(Collected data)
------------------------------------

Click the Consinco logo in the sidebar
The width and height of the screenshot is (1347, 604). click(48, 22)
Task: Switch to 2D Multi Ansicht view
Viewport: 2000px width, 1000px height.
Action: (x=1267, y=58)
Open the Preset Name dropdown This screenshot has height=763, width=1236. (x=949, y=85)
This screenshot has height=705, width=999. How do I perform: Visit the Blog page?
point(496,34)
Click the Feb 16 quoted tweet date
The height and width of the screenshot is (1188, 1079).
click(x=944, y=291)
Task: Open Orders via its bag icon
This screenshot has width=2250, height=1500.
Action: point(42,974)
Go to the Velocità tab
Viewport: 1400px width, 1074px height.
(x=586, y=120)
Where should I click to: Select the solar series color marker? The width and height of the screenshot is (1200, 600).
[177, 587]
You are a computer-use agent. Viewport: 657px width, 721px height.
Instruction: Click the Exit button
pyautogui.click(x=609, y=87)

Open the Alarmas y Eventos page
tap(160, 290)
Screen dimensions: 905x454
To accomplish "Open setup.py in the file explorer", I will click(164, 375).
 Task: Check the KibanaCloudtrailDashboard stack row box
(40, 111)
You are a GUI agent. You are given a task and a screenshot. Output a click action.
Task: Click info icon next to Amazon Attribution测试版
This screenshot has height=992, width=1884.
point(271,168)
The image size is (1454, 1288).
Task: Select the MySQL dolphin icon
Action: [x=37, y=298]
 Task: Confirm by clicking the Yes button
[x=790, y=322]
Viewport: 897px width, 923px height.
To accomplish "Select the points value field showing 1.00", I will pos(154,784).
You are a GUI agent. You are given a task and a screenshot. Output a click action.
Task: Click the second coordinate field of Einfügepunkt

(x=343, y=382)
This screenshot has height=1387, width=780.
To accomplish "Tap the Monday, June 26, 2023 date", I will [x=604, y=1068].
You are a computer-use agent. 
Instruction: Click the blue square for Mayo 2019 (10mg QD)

------------------------------------

#### Task statement:
Read the entries and show each line that mentions "will".

#### Finished exercise:
To accomplish "Open setup.py in the file explorer", I will click(164, 375).
To accomplish "Select the points value field showing 1.00", I will pos(154,784).
To accomplish "Tap the Monday, June 26, 2023 date", I will [x=604, y=1068].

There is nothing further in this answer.